Actelion, Owkin Partner on Machine Learning to Improve Clinical Trials
A joint effort between the startup Owkin and Actelion Pharmaceuticals, one of the Janssen companies, will seek to develop machine learning techniques that could improve how clinical trials are designed, and how the results are analyzed.
While the two companies will work to create tools that can be applied in trials for any disease, the first part of the project is specifically focused on pulmonary arterial hypertension (PAH).
“We’re thrilled to embark on this project to demonstrate how imperative machine learning methodologies are to improve clinical trial design and evaluation,” Gilles Wainrib, Owkin’s co-founder and chief science officer, said in a press release.
Clinical trials are needed for figuring out whether or not an experimental therapy is effective, and safe for patients. Pharmaceutical companies must complete multiple trials before seeking regulatory approval to market new medicines.
However, running clinical trials in the real world requires navigating a host of barriers and challenges.
This is especially true for a rare disease like pulmonary hypertension, for which the number of people who are eligible, willing, and able to participate in clinical trials is limited. Few available participants mean that trials tend to be small. In a statistical sense, smaller studies have less power to detect a significant effect from an investigational treatment.
One strategy that can be used to get around this limitation is to use external control groups.
In most clinical trials, participants are divided into two or more groups that get different treatments; for example, it’s common for some trial participants to be given the active medication, while others are given an inactive placebo. This creates an experimental group — the patients given active treatment — whose results can be compared against the control group, or those on the placebo.
An external control group, as the name suggests, involves using a group outside of the clinical trial for comparison. For instance, a given trial might give all participants an investigational treatment, then compare the results to patients who received a placebo or a different treatment in a separate study.
While helpful in settings with limited participants, this strategy has obvious drawbacks: the whole point of a clinical trial is that all participants are being cared for basically the same way, except for the specific differences being investigated in the trial. With an external control group, it’s possible that other differences could influence the results, and this may not be obvious when data are analyzed.
The goal of the venture between Owkin and Actelion (now Janssen Pulmonary Hypertension, part of the Johnson & Johnson pharmaceutical companies) is to use a technique called double/debiased machine learning to account for these confounding variables — the factors that are inconsistent in different trials.
“The aim of this initial project with Janssen’s R&D Data Science team is to investigate innovative machine learning-based methods for the estimation of treatment effect in clinical trials involving real-world data sources,” according to Owkin.
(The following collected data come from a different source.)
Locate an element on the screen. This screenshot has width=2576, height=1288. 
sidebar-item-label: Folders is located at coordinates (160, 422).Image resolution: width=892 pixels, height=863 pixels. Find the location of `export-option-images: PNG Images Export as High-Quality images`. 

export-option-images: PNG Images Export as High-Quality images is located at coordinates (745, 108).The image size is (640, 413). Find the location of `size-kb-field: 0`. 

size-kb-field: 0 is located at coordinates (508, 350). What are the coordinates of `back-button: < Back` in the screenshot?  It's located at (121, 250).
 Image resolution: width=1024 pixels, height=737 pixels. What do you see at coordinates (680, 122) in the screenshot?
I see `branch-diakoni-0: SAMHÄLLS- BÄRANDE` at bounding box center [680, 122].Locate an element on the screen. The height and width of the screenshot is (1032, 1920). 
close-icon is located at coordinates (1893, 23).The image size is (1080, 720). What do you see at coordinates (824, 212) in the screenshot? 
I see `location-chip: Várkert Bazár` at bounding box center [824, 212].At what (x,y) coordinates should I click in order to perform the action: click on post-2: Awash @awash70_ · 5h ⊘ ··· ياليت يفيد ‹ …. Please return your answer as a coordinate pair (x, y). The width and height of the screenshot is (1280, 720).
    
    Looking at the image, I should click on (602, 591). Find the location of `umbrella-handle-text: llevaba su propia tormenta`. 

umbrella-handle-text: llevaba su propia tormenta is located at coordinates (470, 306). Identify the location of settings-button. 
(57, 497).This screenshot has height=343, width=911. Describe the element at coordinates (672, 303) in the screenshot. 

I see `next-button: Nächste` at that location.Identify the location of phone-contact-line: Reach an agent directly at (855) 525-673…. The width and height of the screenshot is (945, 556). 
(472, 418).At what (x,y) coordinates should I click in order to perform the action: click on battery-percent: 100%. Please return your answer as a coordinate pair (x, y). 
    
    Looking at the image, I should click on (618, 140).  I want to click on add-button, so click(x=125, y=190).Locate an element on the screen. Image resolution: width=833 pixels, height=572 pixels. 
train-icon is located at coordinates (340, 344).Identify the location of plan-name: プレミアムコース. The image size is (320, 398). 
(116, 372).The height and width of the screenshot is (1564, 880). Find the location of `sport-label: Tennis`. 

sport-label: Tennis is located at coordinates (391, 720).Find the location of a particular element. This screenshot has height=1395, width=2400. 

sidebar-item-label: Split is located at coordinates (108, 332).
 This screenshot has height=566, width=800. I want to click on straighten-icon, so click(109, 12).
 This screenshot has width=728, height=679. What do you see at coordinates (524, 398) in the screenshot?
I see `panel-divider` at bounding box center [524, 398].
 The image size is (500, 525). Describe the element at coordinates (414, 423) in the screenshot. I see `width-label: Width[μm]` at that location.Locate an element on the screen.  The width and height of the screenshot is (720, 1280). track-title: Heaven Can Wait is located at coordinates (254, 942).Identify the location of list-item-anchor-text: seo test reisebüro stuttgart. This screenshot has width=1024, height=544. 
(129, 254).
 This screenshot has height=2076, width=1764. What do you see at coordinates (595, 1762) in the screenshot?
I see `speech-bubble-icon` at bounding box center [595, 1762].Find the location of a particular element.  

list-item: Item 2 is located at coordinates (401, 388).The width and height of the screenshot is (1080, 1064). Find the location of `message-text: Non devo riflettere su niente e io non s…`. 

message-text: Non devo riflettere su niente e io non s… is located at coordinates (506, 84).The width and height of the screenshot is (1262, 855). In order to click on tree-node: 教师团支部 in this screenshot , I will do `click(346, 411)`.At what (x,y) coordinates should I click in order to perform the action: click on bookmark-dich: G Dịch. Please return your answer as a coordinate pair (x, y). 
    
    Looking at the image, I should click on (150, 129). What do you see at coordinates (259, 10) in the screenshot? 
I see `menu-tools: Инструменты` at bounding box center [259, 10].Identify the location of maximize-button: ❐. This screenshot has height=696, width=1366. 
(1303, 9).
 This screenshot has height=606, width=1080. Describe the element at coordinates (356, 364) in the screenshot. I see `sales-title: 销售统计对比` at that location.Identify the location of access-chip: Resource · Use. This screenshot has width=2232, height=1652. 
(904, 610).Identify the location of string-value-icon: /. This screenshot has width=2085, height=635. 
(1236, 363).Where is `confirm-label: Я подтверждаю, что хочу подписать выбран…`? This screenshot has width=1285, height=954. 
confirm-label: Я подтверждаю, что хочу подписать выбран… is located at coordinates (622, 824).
This technique may be a way of achieving enough statistical power to draw reliable conclusions in clinical trials with external control groups, the companies said.
The first project for the partners will focus on PAH, for which there remains no cure. PAH is a rare, progressive disease in which the pressure in the blood vessels of the lungs is elevated, resulting in stress on the heart. Owkin researchers note that early diagnosis and treatment are crucial for improving life expectancy in PAH.
Ultimately, the companies’ collaboration “has potential to help bring safe and effective drugs to patients faster,” Wainrib said.